Dataclasses are useful for:

* Storing data in a structured way.
* Serializing and deserializing data easily.
* Creating immutable objects for thread safety.
* Simplifying data validation and comparison.
* Reducing boilerplate code when working with data.

***

### Understanding Field Function

Imagine your data as a bunch of LEGO bricks. Each brick represents a field, holding a specific value like a name or age. To create a custom LEGO structure (dataclass), you can use the `field` function to modify how these bricks behave.

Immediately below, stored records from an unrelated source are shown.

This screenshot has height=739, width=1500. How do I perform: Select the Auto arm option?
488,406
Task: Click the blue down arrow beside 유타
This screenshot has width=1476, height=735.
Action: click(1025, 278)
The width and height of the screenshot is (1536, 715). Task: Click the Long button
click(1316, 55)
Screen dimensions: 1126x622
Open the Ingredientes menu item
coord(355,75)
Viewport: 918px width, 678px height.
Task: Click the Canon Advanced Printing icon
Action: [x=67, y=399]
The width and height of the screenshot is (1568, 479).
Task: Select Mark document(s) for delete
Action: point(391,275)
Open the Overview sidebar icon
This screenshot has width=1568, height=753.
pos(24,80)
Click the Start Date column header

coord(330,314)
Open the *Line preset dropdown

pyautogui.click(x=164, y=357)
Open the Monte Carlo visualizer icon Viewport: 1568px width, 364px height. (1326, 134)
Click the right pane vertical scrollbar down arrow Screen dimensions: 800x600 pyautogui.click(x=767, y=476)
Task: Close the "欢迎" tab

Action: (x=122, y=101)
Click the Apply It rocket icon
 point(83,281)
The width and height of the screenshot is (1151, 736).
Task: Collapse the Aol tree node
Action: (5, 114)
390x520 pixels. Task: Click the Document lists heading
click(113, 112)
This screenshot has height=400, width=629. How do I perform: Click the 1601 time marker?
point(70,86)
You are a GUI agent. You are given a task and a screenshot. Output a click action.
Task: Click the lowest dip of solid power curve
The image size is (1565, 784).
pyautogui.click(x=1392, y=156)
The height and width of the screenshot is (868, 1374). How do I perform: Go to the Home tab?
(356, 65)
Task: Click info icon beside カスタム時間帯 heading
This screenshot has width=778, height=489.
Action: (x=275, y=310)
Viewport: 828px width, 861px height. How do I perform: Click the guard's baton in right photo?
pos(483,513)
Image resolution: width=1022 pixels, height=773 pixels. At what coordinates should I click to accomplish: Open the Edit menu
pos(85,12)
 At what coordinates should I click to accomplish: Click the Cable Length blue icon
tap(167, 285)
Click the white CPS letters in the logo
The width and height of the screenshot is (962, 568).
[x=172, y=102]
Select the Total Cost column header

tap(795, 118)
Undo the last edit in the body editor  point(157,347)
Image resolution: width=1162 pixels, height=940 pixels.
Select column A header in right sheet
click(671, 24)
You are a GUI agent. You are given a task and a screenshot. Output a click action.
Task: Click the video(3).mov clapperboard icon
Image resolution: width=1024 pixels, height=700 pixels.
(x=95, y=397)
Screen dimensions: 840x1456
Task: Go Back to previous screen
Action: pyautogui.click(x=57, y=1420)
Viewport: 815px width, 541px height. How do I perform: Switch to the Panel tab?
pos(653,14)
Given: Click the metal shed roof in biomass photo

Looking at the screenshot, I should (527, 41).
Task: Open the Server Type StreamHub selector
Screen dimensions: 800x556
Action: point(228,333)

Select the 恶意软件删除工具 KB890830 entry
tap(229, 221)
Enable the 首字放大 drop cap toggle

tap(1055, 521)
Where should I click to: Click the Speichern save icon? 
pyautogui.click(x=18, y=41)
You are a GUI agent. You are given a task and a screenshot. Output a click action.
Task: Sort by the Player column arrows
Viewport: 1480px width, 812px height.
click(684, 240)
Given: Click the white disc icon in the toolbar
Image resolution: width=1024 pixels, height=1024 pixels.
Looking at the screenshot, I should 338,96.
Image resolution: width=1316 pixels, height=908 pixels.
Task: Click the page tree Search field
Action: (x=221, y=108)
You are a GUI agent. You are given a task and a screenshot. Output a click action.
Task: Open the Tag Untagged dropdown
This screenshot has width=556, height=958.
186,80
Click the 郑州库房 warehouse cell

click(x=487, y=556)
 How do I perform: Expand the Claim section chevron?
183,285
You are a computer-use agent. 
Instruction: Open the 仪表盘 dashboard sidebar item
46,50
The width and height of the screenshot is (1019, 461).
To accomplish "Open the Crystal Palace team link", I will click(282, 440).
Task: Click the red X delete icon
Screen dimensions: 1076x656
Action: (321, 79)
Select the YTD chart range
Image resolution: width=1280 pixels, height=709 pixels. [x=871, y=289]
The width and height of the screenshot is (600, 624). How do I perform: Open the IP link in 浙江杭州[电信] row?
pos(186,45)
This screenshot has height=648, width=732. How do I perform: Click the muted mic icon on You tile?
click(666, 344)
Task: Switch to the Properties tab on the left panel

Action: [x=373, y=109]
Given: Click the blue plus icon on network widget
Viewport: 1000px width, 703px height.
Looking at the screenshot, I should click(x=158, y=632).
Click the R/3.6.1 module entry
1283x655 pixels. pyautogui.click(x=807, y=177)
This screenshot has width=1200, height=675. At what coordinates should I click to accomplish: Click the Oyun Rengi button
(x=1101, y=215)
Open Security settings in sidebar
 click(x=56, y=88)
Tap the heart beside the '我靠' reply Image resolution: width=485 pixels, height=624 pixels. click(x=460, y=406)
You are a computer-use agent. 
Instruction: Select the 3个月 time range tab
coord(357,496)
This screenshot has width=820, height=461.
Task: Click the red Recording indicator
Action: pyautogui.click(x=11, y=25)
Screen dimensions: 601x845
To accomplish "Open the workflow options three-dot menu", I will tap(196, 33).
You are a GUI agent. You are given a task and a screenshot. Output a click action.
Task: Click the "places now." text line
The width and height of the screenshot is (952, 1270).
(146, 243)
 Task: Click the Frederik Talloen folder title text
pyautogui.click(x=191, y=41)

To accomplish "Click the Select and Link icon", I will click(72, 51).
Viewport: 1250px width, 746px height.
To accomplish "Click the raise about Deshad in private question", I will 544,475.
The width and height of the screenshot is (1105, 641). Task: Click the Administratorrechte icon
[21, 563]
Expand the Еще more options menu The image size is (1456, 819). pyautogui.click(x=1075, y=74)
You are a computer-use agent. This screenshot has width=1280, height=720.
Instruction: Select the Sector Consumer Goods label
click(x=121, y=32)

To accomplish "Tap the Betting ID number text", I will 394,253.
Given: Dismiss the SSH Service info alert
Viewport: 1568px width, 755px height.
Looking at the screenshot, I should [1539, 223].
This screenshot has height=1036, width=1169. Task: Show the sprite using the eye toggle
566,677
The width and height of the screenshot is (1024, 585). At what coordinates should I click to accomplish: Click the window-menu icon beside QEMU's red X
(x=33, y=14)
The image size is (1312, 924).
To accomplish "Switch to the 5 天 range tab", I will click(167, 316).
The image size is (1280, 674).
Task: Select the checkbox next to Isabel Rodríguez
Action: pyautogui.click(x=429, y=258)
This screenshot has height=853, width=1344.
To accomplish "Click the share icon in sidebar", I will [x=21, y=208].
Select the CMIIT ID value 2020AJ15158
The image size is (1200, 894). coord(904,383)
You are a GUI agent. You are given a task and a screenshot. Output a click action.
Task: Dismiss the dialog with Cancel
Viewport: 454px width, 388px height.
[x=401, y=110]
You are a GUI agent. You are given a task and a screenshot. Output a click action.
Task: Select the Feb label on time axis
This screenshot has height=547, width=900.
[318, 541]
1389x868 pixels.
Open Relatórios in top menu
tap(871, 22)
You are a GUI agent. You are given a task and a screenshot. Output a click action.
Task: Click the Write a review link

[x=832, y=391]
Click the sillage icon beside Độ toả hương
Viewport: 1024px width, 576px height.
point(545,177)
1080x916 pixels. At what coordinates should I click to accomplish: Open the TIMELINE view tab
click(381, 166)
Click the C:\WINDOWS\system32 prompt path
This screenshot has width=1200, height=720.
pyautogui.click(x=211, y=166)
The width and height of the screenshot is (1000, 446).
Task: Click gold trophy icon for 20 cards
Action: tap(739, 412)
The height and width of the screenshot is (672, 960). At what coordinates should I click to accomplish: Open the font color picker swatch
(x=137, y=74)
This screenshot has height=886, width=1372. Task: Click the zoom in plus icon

#### Customization Options

With `field`, you have several customization options:

* **Default Value:** Set a default value for each brick. For example, if you have a `name` field, you can set its default to "John". Without this, every brick starts empty.
* **Default Factory:** Sometimes, you want bricks to act as LEGO factories. This allows you to create new bricks on the fly. For instance, a `friends` field could automatically create an empty list where you can add friends.
* **Initialization:** Choose if the brick should be included in the initial construction of your LEGO structure (when you first create the dataclass object).
* **Representation:** Decide if the brick should be included when you describe your structure (like printing its details).
* **Hashing:** Specify if the brick should be considered when calculating a unique identifier for your structure.
* **Comparison:** Determine if the brick should be included when comparing two structures.
* **Metadata:** Add extra information to the brick, like notes or custom properties.
* **Keyword-Only:** Mark the brick as only accessible when creating the structure, not when modifying it later.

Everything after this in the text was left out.